### WHAT IS ASKED
Write out all of the records below verbatim, leaving nothing out and changing nothing.

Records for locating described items
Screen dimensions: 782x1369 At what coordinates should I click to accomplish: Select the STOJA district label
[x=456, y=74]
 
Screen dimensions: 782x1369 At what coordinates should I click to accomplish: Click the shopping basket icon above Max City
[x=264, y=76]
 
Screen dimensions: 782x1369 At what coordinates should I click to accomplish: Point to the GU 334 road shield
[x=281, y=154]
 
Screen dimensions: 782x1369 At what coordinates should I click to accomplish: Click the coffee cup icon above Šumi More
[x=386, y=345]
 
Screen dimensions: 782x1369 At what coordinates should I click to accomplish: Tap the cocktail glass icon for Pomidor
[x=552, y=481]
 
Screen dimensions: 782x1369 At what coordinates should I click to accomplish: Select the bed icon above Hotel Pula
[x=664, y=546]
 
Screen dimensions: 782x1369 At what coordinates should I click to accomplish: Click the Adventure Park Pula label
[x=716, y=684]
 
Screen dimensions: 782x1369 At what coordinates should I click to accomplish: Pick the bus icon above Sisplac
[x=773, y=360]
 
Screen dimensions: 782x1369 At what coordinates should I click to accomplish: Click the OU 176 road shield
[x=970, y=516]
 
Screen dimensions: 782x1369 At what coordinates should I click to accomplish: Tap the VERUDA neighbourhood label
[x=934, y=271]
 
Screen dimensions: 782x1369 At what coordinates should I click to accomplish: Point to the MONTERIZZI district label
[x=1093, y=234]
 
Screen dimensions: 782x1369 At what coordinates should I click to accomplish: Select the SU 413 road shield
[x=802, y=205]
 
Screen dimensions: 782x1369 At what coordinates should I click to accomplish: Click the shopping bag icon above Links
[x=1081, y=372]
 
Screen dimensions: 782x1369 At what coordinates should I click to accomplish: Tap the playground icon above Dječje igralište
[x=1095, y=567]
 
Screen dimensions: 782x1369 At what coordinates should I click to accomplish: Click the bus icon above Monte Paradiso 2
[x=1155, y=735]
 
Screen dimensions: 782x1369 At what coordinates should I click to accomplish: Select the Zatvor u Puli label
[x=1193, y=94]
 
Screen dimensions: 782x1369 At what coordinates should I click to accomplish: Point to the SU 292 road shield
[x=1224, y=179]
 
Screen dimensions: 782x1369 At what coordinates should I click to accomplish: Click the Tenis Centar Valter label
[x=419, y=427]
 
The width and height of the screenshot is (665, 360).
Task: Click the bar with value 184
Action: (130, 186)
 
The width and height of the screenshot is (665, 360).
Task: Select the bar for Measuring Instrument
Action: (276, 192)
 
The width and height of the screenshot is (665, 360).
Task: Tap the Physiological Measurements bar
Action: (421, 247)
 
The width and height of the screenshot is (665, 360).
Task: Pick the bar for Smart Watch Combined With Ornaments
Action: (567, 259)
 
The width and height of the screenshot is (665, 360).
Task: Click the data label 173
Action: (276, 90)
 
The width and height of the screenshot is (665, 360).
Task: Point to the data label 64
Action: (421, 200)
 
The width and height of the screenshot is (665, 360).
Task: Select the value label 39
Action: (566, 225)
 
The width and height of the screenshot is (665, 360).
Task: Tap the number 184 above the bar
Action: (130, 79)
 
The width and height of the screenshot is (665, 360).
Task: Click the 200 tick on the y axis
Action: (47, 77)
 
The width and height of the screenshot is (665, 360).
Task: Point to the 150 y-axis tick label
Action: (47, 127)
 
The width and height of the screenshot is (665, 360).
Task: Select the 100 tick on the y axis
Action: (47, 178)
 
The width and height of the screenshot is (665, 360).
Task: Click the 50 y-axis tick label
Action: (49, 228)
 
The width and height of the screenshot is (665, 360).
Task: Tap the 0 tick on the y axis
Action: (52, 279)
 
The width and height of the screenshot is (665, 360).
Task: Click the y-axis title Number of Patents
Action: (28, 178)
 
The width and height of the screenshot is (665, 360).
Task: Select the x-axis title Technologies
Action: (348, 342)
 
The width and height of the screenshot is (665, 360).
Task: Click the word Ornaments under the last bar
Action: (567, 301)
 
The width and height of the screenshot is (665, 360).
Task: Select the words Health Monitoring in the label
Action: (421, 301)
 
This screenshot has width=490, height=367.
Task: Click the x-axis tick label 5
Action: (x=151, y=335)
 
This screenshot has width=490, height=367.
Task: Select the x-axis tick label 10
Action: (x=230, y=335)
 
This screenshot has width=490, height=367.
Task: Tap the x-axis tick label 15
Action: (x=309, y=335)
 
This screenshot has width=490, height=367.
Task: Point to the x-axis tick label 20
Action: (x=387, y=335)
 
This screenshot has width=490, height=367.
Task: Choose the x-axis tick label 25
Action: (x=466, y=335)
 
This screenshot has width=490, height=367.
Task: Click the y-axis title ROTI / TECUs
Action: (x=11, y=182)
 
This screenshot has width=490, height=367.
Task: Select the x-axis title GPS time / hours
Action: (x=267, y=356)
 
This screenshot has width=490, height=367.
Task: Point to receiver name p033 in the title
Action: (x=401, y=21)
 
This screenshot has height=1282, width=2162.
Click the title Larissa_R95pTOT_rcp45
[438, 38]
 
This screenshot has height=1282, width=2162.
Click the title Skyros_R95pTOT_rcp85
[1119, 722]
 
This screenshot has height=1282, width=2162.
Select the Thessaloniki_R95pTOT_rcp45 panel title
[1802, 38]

### WRITTEN RESPONSE
Screen dimensions: 782x1369 At what coordinates should I click to accomplish: Select the STOJA district label
[x=456, y=74]
 
Screen dimensions: 782x1369 At what coordinates should I click to accomplish: Click the shopping basket icon above Max City
[x=264, y=76]
 
Screen dimensions: 782x1369 At what coordinates should I click to accomplish: Point to the GU 334 road shield
[x=281, y=154]
 
Screen dimensions: 782x1369 At what coordinates should I click to accomplish: Click the coffee cup icon above Šumi More
[x=386, y=345]
 
Screen dimensions: 782x1369 At what coordinates should I click to accomplish: Tap the cocktail glass icon for Pomidor
[x=552, y=481]
 
Screen dimensions: 782x1369 At what coordinates should I click to accomplish: Select the bed icon above Hotel Pula
[x=664, y=546]
 
Screen dimensions: 782x1369 At what coordinates should I click to accomplish: Click the Adventure Park Pula label
[x=716, y=684]
 
Screen dimensions: 782x1369 At what coordinates should I click to accomplish: Pick the bus icon above Sisplac
[x=773, y=360]
 
Screen dimensions: 782x1369 At what coordinates should I click to accomplish: Click the OU 176 road shield
[x=970, y=516]
 
Screen dimensions: 782x1369 At what coordinates should I click to accomplish: Tap the VERUDA neighbourhood label
[x=934, y=271]
 
Screen dimensions: 782x1369 At what coordinates should I click to accomplish: Point to the MONTERIZZI district label
[x=1093, y=234]
 
Screen dimensions: 782x1369 At what coordinates should I click to accomplish: Select the SU 413 road shield
[x=802, y=205]
 
Screen dimensions: 782x1369 At what coordinates should I click to accomplish: Click the shopping bag icon above Links
[x=1081, y=372]
 
Screen dimensions: 782x1369 At what coordinates should I click to accomplish: Tap the playground icon above Dječje igralište
[x=1095, y=567]
 
Screen dimensions: 782x1369 At what coordinates should I click to accomplish: Click the bus icon above Monte Paradiso 2
[x=1155, y=735]
 
Screen dimensions: 782x1369 At what coordinates should I click to accomplish: Select the Zatvor u Puli label
[x=1193, y=94]
 
Screen dimensions: 782x1369 At what coordinates should I click to accomplish: Point to the SU 292 road shield
[x=1224, y=179]
 
Screen dimensions: 782x1369 At what coordinates should I click to accomplish: Click the Tenis Centar Valter label
[x=419, y=427]
 
The width and height of the screenshot is (665, 360).
Task: Click the bar with value 184
Action: (130, 186)
 
The width and height of the screenshot is (665, 360).
Task: Select the bar for Measuring Instrument
Action: (276, 192)
 
The width and height of the screenshot is (665, 360).
Task: Tap the Physiological Measurements bar
Action: (421, 247)
 
The width and height of the screenshot is (665, 360).
Task: Pick the bar for Smart Watch Combined With Ornaments
Action: (567, 259)
 
The width and height of the screenshot is (665, 360).
Task: Click the data label 173
Action: (276, 90)
 
The width and height of the screenshot is (665, 360).
Task: Point to the data label 64
Action: (421, 200)
 
The width and height of the screenshot is (665, 360).
Task: Select the value label 39
Action: (566, 225)
 
The width and height of the screenshot is (665, 360).
Task: Tap the number 184 above the bar
Action: (130, 79)
 
The width and height of the screenshot is (665, 360).
Task: Click the 200 tick on the y axis
Action: (47, 77)
 
The width and height of the screenshot is (665, 360).
Task: Point to the 150 y-axis tick label
Action: (47, 127)
 
The width and height of the screenshot is (665, 360).
Task: Select the 100 tick on the y axis
Action: (47, 178)
 
The width and height of the screenshot is (665, 360).
Task: Click the 50 y-axis tick label
Action: (49, 228)
 
The width and height of the screenshot is (665, 360).
Task: Tap the 0 tick on the y axis
Action: (52, 279)
 
The width and height of the screenshot is (665, 360).
Task: Click the y-axis title Number of Patents
Action: (28, 178)
 
The width and height of the screenshot is (665, 360).
Task: Select the x-axis title Technologies
Action: (348, 342)
 
The width and height of the screenshot is (665, 360).
Task: Click the word Ornaments under the last bar
Action: (567, 301)
 
The width and height of the screenshot is (665, 360).
Task: Select the words Health Monitoring in the label
Action: (421, 301)
 
This screenshot has width=490, height=367.
Task: Click the x-axis tick label 5
Action: (x=151, y=335)
 
This screenshot has width=490, height=367.
Task: Select the x-axis tick label 10
Action: (x=230, y=335)
 
This screenshot has width=490, height=367.
Task: Tap the x-axis tick label 15
Action: (x=309, y=335)
 
This screenshot has width=490, height=367.
Task: Point to the x-axis tick label 20
Action: (x=387, y=335)
 
This screenshot has width=490, height=367.
Task: Choose the x-axis tick label 25
Action: (x=466, y=335)
 
This screenshot has width=490, height=367.
Task: Click the y-axis title ROTI / TECUs
Action: (x=11, y=182)
 
This screenshot has width=490, height=367.
Task: Select the x-axis title GPS time / hours
Action: (x=267, y=356)
 
This screenshot has width=490, height=367.
Task: Point to receiver name p033 in the title
Action: (x=401, y=21)
 
This screenshot has height=1282, width=2162.
Click the title Larissa_R95pTOT_rcp45
[438, 38]
 
This screenshot has height=1282, width=2162.
Click the title Skyros_R95pTOT_rcp85
[1119, 722]
 
This screenshot has height=1282, width=2162.
Select the Thessaloniki_R95pTOT_rcp45 panel title
[1802, 38]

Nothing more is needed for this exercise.